Seperti diketahui, revisi UU 30/2002 tentang KPK ditolak oleh guru besar, akademisi, koalisi masyarakat, hingga oleh KPK sendiri karena dianggap bisa membunuh lembaga antikorupsi itu. Banyak pihak yang meminta Jokowi menunda pembahasan.
Banyak kalangan yang kemudian kaget karena Jokowi mengirimkan surat presiden (supres) ke DPR menyetujui adanya pembahasan RUU KPK. Dari besarnya penolakan kepada RUU KPK, Jokowi tak banyak memberikan komentar.
Jokowi baru angkat bicara setelah mengirimkan surat presiden (supres) ke DPR. Ia memaparkan sejumlah poin dalam revisi UU KPK yang disorotinya. Salah satunya tentang penyadapan yang harus seizin Dewan Pengawas KPK.
“Saya tidak setuju jika KPK harus meminta izin dari pihak eksternal untuk melakukan penyadapan. Misalnya izin ke pengadilan, tidak. KPK cukup meminta izin internal dewan pengawas untuk menjaga kerahasiaan,” kata Jokowi di Istana Negara, Jakarta Pusat, Jumat (13/9/2019).
Jokowi mengatakan Dewas itu akan berisi tokoh masyarakat. Selain tentang penyadapan, Jokowi menyoroti poin lain dalam revisi UU KPK, yaitu pengangkatan penyidik dan penyelidik yang berasal dari polisi dan kejaksaan.
Kekecewaan ditunjukan oleh pimpinan KPK terkait revisi UU KPK ini. Tiga pimpinan KPK, yakni Ketua KPK Agus Rahardjo, Wakil Ketua KPK Laode M Syarif dan Wakil Ketua KPK Saut Situmorang mengembalikan mandat ke Jokowi guna menyikapi kondisi KPK yang berada di ujung tanduk setelah revisi UU KPK dibahas cepat di DPR.
Para pimpinan KPK juga berharap Jokowi mengajak mereka bicara tentang revisi UU KPK dan melakukan langkah penyelamatan KPK. Namun Jokowi menanggapi dingin sikap dari pimpinan KPK tersebut.
Hingga RUU KPK disahkan pada Selasa (17/9), Jokowi tak juga mengajak para pimpinan KPK berbicara. Jokowi juga mengatakan tak ada istilah pengembalian mandat dalam UU KPK.
“Sejak awal saya tidak pernah meragukan pimpinan KPK yang sekarang dan bahwa kinerja KPK itu baik dan dalam UU KPK tidak ada, tidak mengenal yang namanya mengembalikan mandat. Nggak ada, nggak ada,” kata Jokowi.

> SOAL LATIHAN
**1.** Tuliskan ulang bagian teks tentang revisi UU KPK mulai dari "Jokowi mengatakan Dewas" sampai dengan "pimpinan KPK tersebut.".
**2.** Terjemahkan kalimat dari teks tentang revisi UU KPK ini ke dalam bahasa Inggris: "Jokowi mengatakan Dewas itu akan berisi tokoh masyarakat."
**3.** Lanjutkan teks tentang revisi UU KPK mulai setelah kalimat terakhirnya.

> DATA YANG DITAMPILKAN
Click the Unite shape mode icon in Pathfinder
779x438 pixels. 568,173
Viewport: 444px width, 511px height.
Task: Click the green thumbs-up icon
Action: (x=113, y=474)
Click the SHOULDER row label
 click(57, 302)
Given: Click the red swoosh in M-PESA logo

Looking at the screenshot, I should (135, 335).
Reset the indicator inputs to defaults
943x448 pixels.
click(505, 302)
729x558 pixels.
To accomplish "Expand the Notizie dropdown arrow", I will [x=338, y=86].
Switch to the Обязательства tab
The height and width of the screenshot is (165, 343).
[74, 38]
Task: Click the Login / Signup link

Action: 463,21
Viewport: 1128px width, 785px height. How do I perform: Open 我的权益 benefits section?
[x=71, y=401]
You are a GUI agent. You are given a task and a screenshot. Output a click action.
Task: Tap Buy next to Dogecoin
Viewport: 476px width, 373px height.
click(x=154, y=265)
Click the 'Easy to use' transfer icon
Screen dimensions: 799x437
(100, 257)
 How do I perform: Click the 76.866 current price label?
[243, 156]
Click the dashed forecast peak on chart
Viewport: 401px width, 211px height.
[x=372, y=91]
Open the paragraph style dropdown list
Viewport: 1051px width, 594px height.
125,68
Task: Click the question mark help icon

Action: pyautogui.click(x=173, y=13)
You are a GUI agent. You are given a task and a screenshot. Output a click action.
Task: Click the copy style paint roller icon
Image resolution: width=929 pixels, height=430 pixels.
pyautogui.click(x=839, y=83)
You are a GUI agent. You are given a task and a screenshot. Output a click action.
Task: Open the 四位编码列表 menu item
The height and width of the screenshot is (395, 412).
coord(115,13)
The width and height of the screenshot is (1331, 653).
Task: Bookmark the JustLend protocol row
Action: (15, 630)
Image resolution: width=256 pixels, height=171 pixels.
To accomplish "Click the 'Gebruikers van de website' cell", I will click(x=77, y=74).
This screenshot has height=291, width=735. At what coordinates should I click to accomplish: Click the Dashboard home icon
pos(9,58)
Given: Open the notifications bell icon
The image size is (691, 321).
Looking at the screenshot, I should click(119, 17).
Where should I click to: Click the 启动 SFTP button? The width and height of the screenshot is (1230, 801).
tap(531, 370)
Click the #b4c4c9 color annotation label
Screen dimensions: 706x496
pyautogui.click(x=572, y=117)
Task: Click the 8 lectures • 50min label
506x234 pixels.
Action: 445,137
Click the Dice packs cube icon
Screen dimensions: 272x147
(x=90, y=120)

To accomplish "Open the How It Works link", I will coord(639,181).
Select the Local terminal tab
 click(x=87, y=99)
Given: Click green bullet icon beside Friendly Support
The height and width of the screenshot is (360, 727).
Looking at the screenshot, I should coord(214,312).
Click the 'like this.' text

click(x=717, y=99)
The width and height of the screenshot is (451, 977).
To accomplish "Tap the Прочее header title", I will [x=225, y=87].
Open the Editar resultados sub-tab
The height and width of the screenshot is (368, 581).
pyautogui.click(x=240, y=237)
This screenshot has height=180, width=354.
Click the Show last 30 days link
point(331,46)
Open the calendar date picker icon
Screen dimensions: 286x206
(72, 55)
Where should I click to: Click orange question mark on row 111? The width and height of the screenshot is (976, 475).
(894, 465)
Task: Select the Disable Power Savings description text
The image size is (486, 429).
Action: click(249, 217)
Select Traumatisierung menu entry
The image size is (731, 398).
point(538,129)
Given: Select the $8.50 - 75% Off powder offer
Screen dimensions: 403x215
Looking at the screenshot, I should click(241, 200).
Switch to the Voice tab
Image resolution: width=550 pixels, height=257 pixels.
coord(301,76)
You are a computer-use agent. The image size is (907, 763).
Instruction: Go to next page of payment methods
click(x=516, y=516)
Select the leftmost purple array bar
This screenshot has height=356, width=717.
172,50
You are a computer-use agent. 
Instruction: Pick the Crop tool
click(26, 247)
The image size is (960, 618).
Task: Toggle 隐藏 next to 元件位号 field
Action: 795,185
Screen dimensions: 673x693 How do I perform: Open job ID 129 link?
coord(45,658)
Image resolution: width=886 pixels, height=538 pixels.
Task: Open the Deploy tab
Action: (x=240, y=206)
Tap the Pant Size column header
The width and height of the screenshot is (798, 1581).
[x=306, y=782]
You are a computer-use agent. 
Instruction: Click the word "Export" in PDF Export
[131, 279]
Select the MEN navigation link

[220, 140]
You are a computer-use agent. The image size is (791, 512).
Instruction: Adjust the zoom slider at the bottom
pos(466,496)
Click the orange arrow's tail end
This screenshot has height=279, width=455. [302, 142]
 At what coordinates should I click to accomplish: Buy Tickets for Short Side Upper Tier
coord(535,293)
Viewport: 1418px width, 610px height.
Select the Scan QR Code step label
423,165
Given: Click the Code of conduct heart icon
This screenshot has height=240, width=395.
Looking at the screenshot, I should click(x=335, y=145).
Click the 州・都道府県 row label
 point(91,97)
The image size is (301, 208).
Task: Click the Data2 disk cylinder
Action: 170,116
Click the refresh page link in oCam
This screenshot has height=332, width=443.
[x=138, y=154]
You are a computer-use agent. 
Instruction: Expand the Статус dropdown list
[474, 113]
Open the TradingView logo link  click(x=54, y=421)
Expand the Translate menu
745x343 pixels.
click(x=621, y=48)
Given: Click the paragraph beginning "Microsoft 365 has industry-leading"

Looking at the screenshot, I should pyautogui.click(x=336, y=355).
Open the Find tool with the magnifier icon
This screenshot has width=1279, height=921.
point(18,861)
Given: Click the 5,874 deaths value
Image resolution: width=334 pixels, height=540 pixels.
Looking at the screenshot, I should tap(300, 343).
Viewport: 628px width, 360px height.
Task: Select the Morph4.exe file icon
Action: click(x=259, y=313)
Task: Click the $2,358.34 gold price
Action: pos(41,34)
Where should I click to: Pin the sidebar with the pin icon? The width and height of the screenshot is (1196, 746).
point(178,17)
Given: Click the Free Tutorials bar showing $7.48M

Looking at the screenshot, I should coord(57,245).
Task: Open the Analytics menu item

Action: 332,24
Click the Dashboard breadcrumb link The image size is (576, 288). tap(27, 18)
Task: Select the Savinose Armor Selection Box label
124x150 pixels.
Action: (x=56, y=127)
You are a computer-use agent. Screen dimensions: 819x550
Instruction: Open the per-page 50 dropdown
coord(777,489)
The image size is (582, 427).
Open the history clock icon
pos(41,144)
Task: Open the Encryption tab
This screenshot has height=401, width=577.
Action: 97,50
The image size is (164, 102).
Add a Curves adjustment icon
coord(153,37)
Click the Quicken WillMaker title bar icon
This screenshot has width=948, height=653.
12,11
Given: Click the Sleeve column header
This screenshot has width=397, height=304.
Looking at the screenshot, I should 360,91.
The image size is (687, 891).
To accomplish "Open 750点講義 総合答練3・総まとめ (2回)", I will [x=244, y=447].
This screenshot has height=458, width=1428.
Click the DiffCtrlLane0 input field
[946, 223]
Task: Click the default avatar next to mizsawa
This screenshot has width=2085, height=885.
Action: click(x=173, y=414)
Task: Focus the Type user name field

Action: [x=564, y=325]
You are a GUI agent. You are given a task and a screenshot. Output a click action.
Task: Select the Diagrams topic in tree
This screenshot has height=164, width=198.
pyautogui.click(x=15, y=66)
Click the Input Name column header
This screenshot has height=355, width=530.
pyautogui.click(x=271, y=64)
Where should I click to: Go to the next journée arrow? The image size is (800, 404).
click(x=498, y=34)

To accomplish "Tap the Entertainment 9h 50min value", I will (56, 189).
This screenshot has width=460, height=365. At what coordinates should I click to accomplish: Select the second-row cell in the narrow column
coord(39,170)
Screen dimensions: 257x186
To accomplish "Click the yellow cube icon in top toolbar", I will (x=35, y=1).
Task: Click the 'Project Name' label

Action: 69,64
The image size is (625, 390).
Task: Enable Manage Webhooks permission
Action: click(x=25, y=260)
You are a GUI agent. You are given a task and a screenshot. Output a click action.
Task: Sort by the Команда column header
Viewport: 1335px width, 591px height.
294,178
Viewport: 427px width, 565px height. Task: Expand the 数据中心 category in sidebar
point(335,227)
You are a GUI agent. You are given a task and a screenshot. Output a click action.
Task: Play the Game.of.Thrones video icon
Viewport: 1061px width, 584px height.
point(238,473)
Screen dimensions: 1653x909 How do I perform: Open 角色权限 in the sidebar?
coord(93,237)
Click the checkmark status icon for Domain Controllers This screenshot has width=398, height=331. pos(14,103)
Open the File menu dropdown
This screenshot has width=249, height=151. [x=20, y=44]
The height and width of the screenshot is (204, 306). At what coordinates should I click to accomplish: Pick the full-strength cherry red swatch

> HASIL PENGERJAAN
**1.**
Jokowi mengatakan Dewas itu akan berisi tokoh masyarakat. Selain tentang penyadapan, Jokowi menyoroti poin lain dalam revisi UU KPK, yaitu pengangkatan penyidik dan penyelidik yang berasal dari polisi dan kejaksaan.
Kekecewaan ditunjukan oleh pimpinan KPK terkait revisi UU KPK ini. Tiga pimpinan KPK, yakni Ketua KPK Agus Rahardjo, Wakil Ketua KPK Laode M Syarif dan Wakil Ketua KPK Saut Situmorang mengembalikan mandat ke Jokowi guna menyikapi kondisi KPK yang berada di ujung tanduk setelah revisi UU KPK dibahas cepat di DPR.
Para pimpinan KPK juga berharap Jokowi mengajak mereka bicara tentang revisi UU KPK dan melakukan langkah penyelamatan KPK. Namun Jokowi menanggapi dingin sikap dari pimpinan KPK tersebut.

**2.** Jokowi said the Supervisory Board would consist of public figures.

**3.**
Pembahasan RUU KPK pun juga terbilang superkilat. Sejak resmi jadi RUU usul inisiatif DPR, revisi UU KPK hanya dibahas selama 13 hari hingga akhirnya disahkan. Setelah revisi UU KPK sah, KPK kini memiliki Dewan Pengawas yang berwenang mengizinkan atau tidak mengizinkan penyadapan, penggeledahan, dan penyitaan hingga pimpinan KPK yang tidak lagi menjadi penyidik dan penuntut umum.
Hingga saat ini, kritik dan penolakan terhadap revisi UU KPK itu masih terus mengalir.
Sebenarnya, pemerintah dan DPR sudah sepakat mengesahkan RUU KUHP dalam persetujuan tingkat I. Rencananya, RUU KUHP akan disahkan dalam persetujuan tingkat II di sidang paripurna DPR pekan depan, sebelum masa periode DPR 2014-2019 akhir bulan ini.
Hari ini, Jumat (20/9/2019), Jokowi menggelar konferensi pers meminta agar pengesahan RUU KUHP ditunda dan dilanjutkan pada periode DPR selanjutnya yang akan dilantik pada 1 Oktober mendatang. Padahal dalam persetujuan tingkat I bersama Komisi III DPR, Menkum HAM Yasonna Laoly sebagai perwakilan pemerintah sudah setuju RUU KUHP dibawa ke sidang paripurna untuk disahkan.
Alasan yang dikemukakan Jokowi untuk meminta penundaan pengesahan RUU KUHP adalah karena banyaknya penolakan dari berbagai elemen masyarakat, hal yang sama seperti yang terjadi dengan RUU KPK lalu. Namun kini, Jokowi meminta RUU KUHP ditunda.
“Saya terus mengikuti perkembangan pembahasan RUU KUHP secara saksama. Dan setelah mencermati masukan-masukan dari berbagai kalangan yang berkeberatan dengan sejumlah substansi-substansi RUU KUHP, saya berkesimpulan, masih ada materi-materi yang butuh pendalaman lebih lanjut,” kata Jokowi dalam konferensi pers di Istana Bogor, Jumat (20/9).
Jokowi mengaku telah memerintahkan Menkum HAM Yasonna Laoly menyampaikan sikap pemerintah ke DPR. Selain itu, Jokowi meminta Yasonna kembali mendengarkan masukan-masukan dari masyarakat terkait RUU KUHP.
“Saya perintahkan Menkum HAM kembali jaring masukan-masukan dari berbagai kalangan masyarakat sebagai bahan sempurnakan RUU KUHP yang ada,” ucapnya.
RUU KUHP mendapat penolakan karena ada beberapa pasal kontroversial. Beberapa di antaranya seperti soal penghinaan presiden, pasal aborsi, hingga pasal yang mengatur bahwa semua persetubuhan di luar pernikahan bisa dipidana.